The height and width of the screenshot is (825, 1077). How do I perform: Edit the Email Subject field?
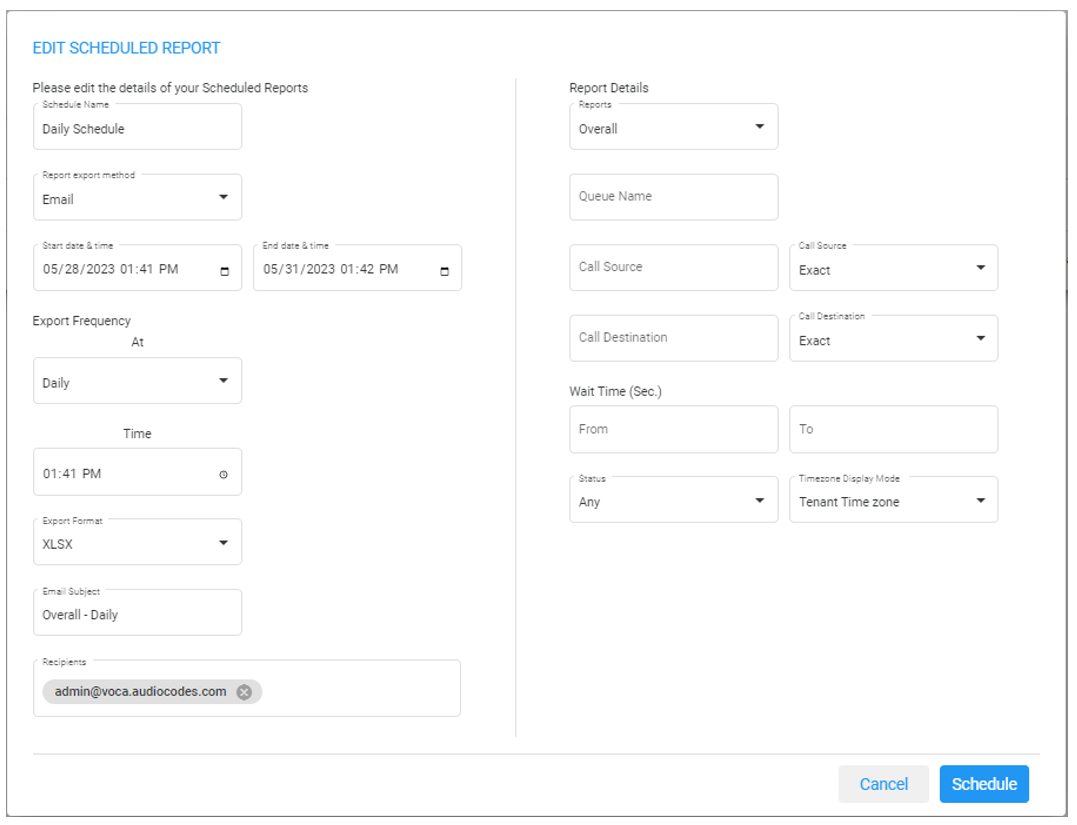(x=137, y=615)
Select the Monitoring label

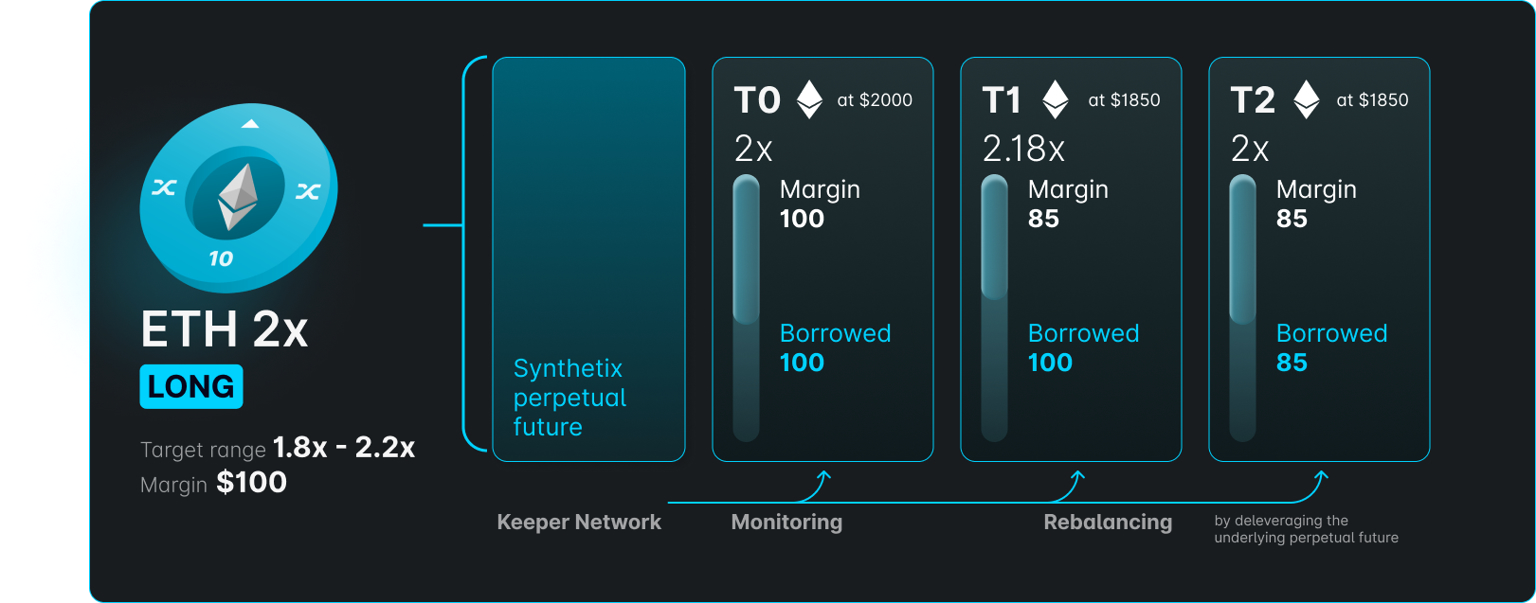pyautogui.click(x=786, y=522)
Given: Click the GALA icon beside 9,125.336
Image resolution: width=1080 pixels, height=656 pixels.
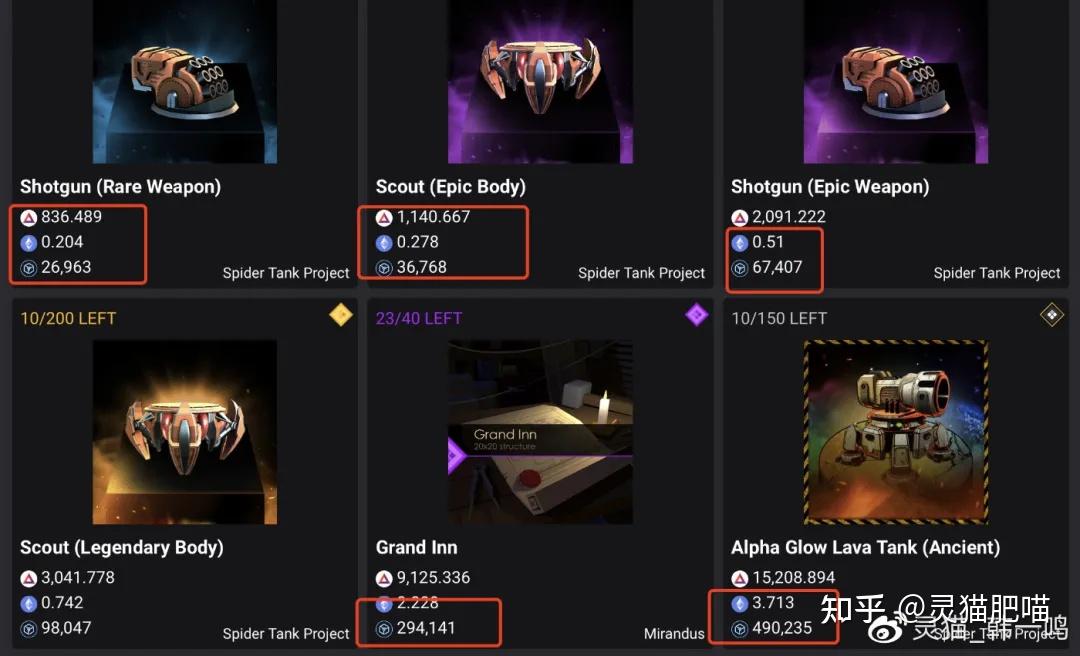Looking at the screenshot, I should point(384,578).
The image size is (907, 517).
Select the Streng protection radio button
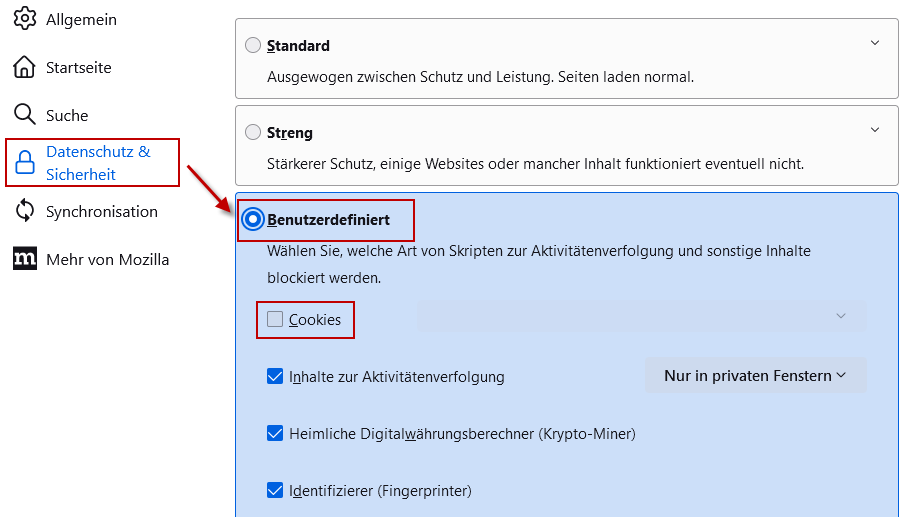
======
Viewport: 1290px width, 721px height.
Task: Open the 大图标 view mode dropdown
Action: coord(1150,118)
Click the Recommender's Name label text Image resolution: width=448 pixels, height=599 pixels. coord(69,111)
======
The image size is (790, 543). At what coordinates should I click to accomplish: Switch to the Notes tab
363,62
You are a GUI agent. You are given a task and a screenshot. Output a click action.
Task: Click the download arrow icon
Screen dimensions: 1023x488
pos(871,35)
======
What is expected >> All that is wanted is the lines above between the one containing "The height and" and the one containing "Select the Streng protection radio button", inclusive, restated word for word, with pictures omitted.

Result of this exercise >>
The height and width of the screenshot is (825, 1077). How do I perform: Edit the Email Subject field?
(x=137, y=615)
Select the Monitoring label

pyautogui.click(x=786, y=522)
Given: Click the GALA icon beside 9,125.336
Image resolution: width=1080 pixels, height=656 pixels.
Looking at the screenshot, I should point(384,578).
The image size is (907, 517).
Select the Streng protection radio button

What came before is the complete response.